▶ [Given instruction]
Quote the entries below word for word, from the line containing "Open the notifications bell" down through the line containing "[x=374, y=11]", and include both of those lines.
_ _ _ _
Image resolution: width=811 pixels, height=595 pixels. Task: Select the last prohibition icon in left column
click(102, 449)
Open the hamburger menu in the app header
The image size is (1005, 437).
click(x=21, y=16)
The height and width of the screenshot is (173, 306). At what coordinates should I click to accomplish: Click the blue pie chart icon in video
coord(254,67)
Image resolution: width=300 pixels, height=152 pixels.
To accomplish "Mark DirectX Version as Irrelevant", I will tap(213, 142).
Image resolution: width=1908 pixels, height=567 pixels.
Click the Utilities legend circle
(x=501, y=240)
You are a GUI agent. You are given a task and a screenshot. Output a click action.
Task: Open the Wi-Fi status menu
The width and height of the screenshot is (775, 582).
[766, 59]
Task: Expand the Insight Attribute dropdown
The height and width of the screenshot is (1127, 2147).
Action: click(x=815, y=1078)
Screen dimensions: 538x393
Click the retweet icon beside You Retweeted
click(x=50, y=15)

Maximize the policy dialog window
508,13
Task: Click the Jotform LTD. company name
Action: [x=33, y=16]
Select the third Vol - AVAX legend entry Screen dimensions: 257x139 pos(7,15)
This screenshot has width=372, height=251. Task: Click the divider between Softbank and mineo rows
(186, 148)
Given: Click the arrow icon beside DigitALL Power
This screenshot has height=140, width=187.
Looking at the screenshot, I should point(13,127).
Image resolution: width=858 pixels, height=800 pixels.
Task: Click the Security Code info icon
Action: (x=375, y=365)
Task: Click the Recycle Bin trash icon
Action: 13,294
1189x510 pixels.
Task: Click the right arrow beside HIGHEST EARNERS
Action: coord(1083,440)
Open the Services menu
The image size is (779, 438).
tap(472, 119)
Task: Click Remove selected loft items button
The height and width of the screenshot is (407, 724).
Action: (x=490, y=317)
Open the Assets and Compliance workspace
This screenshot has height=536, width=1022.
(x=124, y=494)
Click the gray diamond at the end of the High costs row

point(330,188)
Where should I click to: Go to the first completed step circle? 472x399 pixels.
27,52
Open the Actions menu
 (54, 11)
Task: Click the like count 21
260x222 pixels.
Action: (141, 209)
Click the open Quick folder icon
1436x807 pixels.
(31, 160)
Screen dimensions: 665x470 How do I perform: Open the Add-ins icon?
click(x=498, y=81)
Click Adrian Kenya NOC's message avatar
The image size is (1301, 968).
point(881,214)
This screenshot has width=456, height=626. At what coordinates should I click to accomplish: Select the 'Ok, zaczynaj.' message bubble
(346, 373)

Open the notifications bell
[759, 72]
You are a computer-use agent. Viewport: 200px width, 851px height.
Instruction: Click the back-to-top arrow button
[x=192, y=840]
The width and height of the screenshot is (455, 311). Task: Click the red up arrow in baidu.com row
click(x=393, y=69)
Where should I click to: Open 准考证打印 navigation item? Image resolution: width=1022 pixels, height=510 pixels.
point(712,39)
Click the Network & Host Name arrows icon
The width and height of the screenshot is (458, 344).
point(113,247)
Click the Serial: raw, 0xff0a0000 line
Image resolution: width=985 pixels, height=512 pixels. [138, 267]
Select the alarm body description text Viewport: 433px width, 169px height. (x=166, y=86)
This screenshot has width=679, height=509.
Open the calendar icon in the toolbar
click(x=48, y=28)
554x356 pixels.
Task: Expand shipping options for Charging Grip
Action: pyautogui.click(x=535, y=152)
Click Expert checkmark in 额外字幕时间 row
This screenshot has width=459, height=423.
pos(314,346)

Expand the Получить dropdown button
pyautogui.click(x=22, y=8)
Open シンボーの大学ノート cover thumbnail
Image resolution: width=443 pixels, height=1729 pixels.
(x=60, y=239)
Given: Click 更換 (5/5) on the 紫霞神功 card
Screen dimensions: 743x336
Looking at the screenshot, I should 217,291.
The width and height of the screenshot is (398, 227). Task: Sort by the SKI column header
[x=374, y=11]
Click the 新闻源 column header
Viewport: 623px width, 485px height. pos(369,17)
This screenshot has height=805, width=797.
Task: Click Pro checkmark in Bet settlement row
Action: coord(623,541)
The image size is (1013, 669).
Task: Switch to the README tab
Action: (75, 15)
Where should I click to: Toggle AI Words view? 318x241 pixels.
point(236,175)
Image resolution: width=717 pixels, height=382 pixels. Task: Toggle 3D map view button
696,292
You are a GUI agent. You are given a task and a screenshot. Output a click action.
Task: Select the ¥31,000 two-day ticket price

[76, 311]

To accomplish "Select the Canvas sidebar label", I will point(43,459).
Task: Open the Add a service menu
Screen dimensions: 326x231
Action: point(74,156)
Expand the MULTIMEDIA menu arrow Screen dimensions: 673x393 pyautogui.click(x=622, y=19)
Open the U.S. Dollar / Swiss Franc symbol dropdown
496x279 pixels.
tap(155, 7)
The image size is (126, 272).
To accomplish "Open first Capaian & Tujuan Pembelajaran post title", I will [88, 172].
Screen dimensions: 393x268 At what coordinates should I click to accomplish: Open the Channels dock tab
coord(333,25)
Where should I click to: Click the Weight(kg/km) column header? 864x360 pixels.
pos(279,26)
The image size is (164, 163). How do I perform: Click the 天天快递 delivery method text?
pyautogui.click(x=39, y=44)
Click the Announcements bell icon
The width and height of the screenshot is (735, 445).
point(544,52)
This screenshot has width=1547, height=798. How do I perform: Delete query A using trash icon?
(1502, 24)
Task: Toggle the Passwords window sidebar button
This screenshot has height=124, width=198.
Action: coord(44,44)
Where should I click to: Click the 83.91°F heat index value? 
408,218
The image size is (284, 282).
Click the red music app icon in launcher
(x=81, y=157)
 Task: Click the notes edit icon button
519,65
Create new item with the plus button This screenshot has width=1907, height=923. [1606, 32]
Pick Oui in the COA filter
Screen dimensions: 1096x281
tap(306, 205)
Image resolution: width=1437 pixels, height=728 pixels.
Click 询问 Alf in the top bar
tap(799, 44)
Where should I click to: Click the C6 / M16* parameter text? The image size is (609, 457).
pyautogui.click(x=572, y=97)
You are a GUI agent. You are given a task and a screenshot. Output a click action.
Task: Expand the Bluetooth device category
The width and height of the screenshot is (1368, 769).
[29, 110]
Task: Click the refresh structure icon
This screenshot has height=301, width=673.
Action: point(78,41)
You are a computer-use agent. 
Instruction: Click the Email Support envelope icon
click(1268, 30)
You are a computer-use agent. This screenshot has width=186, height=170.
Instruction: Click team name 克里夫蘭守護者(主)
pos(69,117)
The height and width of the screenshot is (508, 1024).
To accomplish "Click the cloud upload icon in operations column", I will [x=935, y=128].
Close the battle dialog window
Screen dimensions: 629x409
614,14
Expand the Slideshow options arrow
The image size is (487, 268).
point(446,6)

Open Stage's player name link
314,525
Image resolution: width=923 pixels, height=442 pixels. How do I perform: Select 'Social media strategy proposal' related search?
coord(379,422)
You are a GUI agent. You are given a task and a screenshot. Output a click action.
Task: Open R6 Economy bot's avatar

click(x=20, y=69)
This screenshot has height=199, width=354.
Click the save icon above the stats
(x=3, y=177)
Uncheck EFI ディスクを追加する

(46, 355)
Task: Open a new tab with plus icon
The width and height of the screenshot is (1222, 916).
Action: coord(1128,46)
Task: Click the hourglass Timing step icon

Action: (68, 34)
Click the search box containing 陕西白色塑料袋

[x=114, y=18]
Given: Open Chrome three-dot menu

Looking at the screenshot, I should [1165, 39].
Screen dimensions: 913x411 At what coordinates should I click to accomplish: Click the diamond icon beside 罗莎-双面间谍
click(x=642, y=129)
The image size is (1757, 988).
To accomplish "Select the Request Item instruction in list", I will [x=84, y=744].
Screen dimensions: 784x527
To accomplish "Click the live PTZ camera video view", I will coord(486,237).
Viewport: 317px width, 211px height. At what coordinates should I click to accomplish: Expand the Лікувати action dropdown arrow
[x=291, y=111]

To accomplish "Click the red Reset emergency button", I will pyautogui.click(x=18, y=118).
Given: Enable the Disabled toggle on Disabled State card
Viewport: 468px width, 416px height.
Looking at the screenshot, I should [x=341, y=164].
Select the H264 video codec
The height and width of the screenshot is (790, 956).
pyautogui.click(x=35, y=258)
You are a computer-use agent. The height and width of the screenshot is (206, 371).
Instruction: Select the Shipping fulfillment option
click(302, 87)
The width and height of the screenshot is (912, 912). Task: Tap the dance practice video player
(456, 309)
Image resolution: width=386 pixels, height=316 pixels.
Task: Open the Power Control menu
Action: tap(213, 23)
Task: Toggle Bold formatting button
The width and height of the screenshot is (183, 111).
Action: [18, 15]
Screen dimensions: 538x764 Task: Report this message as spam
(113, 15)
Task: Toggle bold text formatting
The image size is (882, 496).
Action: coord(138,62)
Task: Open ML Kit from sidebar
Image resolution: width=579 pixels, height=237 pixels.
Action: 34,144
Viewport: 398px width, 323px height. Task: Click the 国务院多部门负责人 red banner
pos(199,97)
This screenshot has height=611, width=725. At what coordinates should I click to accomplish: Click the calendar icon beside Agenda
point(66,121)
_ _ _ _
▶ [Exercise answer]
Open the notifications bell
[759, 72]
You are a computer-use agent. Viewport: 200px width, 851px height.
Instruction: Click the back-to-top arrow button
[x=192, y=840]
The width and height of the screenshot is (455, 311). Task: Click the red up arrow in baidu.com row
click(x=393, y=69)
Where should I click to: Open 准考证打印 navigation item? Image resolution: width=1022 pixels, height=510 pixels.
point(712,39)
Click the Network & Host Name arrows icon
The width and height of the screenshot is (458, 344).
point(113,247)
Click the Serial: raw, 0xff0a0000 line
Image resolution: width=985 pixels, height=512 pixels. [138, 267]
Select the alarm body description text Viewport: 433px width, 169px height. (x=166, y=86)
This screenshot has width=679, height=509.
Open the calendar icon in the toolbar
click(x=48, y=28)
554x356 pixels.
Task: Expand shipping options for Charging Grip
Action: pyautogui.click(x=535, y=152)
Click Expert checkmark in 额外字幕时间 row
This screenshot has width=459, height=423.
pos(314,346)

Expand the Получить dropdown button
pyautogui.click(x=22, y=8)
Open シンボーの大学ノート cover thumbnail
Image resolution: width=443 pixels, height=1729 pixels.
(x=60, y=239)
Given: Click 更換 (5/5) on the 紫霞神功 card
Screen dimensions: 743x336
Looking at the screenshot, I should 217,291.
The width and height of the screenshot is (398, 227). Task: Sort by the SKI column header
[x=374, y=11]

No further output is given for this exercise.